5.  Don’t Copy Other Radio Stations.

Here’s why….

Wait, never mind. If I need to explain why you shouldn’t copy your station’s imaging from other stations, you won’t listen to me anyway.

6.  Don’t Underestimate the Intelligence or Awareness of Your Audience.

“Great promo, but our audience wouldn’t ‘get’ it.”

Unless you’re using insiders’ radio jargon, what makes you think the audience won’t understand?

Someone please remind me what intelligence test we had to pass before we were allowed to become disc jockeys (and then program directors).

You’re a Country station and you don’t think your listeners know who Kim Kardashian is?
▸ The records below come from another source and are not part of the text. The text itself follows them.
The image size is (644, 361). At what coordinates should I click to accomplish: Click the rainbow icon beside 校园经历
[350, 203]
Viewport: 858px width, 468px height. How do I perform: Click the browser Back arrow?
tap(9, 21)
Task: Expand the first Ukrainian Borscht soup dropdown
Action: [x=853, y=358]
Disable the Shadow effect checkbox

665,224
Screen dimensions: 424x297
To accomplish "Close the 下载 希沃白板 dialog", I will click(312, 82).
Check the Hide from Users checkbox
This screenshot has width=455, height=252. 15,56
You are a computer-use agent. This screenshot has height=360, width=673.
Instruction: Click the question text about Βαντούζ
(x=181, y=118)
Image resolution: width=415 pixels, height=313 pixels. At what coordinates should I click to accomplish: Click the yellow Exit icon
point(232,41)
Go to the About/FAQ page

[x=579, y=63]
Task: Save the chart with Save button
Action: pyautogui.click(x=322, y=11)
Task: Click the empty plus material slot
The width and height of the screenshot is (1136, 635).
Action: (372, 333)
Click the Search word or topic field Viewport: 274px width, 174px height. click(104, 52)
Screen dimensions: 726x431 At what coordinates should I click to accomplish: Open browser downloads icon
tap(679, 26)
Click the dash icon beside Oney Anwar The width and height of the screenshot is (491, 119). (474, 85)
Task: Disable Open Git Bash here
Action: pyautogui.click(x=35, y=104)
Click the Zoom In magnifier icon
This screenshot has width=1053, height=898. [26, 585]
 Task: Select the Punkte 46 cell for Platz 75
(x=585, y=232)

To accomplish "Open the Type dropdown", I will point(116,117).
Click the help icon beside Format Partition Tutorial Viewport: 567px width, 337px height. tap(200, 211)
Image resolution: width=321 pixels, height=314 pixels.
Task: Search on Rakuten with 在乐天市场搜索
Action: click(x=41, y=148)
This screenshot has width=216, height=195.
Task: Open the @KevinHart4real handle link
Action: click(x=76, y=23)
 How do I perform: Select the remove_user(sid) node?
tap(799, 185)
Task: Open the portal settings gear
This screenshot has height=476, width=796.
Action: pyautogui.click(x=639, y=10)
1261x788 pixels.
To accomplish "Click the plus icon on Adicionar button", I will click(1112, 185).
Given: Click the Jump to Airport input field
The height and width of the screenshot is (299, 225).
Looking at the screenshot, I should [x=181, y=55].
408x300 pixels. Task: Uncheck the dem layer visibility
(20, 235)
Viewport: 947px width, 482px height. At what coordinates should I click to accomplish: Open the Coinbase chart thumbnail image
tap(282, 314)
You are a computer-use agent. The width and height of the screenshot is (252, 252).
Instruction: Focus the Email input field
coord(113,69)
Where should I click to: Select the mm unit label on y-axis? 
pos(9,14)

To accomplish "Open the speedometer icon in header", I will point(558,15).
You’re engaging in Ostrich Programming.

You might consider taking your head out of the sand.

In truth, many radio programmers are less aware of the culture at large because part of The Radio Disease is we tend to live radio 24/7.

7.  Do Share with Them the Emotional Response You Want to Elicit.

The most important question is not, “What do we want to say?”

It’s “What do we want them to feel?” (Thanks, Chuck Blore.)

8.  Treat Them Special.

With networking and satellites and syndication, often the imaging guy is the only truly local person whose work consistently is heard on your radio station.

You want that person to be happy.

Don’t you?

9.  Give Them the Tools They Need.

We radio people have a long and proud history of “making do” with what we have.

But that’s part of the industry’s youthful stage, and radio now is a mature business.

“There’s lots of free software out there. Use some of that. And your Kaypro 64 is a real workhorse.”

In a mature, intensely competitive market, forcing your production people to create your station’s imaging with antiquated or amateur tools isn’t “making do”; it’s “making doo.”

Not all tools, by the way, revolve around work stations.

For example:

If your Imaging Director (or Production Director or Creative Services Director) spends more than 36 hours a week in the production studio, install a mini-refrigerator in that studio.

She can stock it with her own refreshments, but every time she opens it during yet another marathon production session, she’ll silently thank you.

10. Give Them Deadlines.

Give them deadlines not as a whip, but as a gauge.

Your Imaging Director is overworked. Every 10 minutes someone drops something new in his inbox.

Tell him when each project is due, so he can prioritize his workload.

It’s discouraging to stay up half the night, trying to perfect a piece, only to be told the next day, “Oh, it was just an idea I had. Let’s put that one on the shelf and maybe one day we’ll look at it again.”